The Return of DMFRH: The Results Show!
WARNING: Still cussing…come back tomorrow if your ears (or eyes) are too delicate.
Last week, I introduced a witty new segment on the blog called Dis MuthaFucker Right Here—DMFRH. In that post, I gave you my first contenders for the DMFRH award: The Boy with his sorry ass response to his academic Katrina and the cardio crusaders, Shaun T and Tony Horton. Punk ass muthafuckers.
The response to that post was overwhelming: you guys loved it! Who knew the trifling-ness of my son (yes, I made up my own word) or the debacle of trying to get fit with the Insane Clown Posse would inspire such a wonderful response?! You guys gave me a plethora of your DMFRHs—here are some of my favorites:
• The highschool math class that cannot calculate simple fractions (like thirds and halves) without calculators. These are highschoolers, people! These cats took 60-80 minutes to complete a 20 minute quiz. How do you come BACK from your first period to 6th because you can’t study your math? God forbid you study at home! What if you study IN SCHOOL?
• This is a personal favorite of mine: the 70-year-old man who argued with his ex-Marine son-in-law in “a t-shirt and Depends” about whose ass he was gonna kick. Sit your ass down! I wish I could have seen it.
• I particularly like the rental car company whose slogan was “if it breaks down, we’ll just bring you another one.” And the car actually broke down! On the freeway!
As enjoyable as these submissions were, I have to elect a new DMFRH for this week: the muthafucker who wrote this shit.
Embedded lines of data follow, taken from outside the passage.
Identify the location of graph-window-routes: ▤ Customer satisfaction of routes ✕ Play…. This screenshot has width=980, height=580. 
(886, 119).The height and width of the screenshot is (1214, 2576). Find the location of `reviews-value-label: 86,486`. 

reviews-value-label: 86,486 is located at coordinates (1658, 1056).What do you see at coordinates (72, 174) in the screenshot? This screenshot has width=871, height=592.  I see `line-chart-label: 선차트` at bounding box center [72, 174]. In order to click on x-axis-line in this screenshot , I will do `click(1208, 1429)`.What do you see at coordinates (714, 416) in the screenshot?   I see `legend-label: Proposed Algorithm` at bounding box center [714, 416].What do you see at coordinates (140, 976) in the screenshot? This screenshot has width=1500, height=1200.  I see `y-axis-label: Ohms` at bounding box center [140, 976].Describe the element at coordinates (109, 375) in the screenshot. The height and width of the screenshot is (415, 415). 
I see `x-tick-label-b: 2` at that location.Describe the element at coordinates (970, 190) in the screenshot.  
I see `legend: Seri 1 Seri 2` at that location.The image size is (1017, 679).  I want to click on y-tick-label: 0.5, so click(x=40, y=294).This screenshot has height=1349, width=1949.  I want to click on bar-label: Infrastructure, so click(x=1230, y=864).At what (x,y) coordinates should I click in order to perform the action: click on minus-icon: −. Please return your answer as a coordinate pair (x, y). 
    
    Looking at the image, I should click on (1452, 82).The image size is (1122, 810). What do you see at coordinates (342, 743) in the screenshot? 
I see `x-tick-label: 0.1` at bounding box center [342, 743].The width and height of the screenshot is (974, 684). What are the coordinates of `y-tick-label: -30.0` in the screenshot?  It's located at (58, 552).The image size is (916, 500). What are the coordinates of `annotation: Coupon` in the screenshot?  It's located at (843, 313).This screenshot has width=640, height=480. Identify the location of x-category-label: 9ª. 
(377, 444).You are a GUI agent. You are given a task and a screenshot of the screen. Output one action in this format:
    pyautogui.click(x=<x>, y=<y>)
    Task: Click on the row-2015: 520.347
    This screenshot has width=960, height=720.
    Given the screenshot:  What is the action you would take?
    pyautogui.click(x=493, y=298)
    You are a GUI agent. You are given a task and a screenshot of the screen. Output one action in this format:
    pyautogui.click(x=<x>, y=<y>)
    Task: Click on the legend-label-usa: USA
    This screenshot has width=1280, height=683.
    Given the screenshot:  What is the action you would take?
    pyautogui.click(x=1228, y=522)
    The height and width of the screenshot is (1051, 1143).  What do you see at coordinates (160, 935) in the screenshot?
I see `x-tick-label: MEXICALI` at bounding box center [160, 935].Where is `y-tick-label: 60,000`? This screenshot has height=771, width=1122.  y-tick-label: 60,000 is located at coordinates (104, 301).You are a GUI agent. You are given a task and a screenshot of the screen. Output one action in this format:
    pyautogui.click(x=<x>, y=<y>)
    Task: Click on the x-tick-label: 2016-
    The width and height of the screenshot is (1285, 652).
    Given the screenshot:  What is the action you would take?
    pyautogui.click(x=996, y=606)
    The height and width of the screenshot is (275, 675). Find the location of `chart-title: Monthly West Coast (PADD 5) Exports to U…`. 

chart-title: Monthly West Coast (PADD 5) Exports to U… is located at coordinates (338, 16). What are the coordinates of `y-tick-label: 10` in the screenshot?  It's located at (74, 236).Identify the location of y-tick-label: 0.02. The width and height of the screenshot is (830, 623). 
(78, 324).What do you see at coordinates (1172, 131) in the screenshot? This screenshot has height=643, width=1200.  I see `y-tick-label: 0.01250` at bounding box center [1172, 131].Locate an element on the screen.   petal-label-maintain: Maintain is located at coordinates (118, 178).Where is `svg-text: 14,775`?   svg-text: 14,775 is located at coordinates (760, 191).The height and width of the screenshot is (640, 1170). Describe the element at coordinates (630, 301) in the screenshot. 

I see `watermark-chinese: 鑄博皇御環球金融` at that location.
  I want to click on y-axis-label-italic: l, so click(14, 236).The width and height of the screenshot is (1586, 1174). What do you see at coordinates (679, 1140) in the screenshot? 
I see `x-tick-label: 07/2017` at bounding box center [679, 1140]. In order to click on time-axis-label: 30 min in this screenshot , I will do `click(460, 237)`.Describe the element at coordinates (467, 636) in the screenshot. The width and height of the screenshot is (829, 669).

Let me set the stage for you: on January 13, they told us we were in for a fuckedupass weekend (and yes, I made up another word): we had 3 storms coming. Seattle does not do well with snow, admittedly. The city runs in a series of steep ass hills from the Cascade Mountains into the ocean; its populated with some of the scariest, apocalyptic-style drivers this side of the Rapture—drivers who will bail out of their cars at the first sign of a flake; and we have one snow plow and an old truck with a rusted plow blade on it that we rent from Canada. Granted we are not prepared.
That said, those 3 storms dropped like 2 ½ feet of snow at my house! My artic ass dog, the fucking husky, wrote us a note that said, “Let me know when you shovel this shit. I’m going back to bed.” Hundreds of thousands of people lost power (and still don’t have it), there were about 800 accidents and the governor declared a state of emergency.
And then DMFRH from the LA Times called Seattlites “Snow Wimps.”
Are you fucking kidding me? Seriously? Wimps? The author said: “As it happened, though, Snowmageddon the storm was not. Seattle was seeing between 1 and 8 inches of snow by midday — a long way from the 21.5 inches that fell in a single day in 1916.” Let’s trace your experience with snow, goddammit! The last incidence of now in LA County was in 1962 and it was a TRACE, punk! We weren’t even on the moon yet! Black people couldn’t vote yet! Kennedy was still alive. The Beatles were still together. I have more people without power in my city than you have readers in yours.
But I get it. I do. To not be a wimp, you have to live through earthquakes, wildfires, and mudslides that destroy your shit and then rebuild in the EXACT SAME SPOT! We’re wimps because we got feet of snow but 58 degrees is cold. Whatever, dude. From all of us to all of you: shut the fuck up.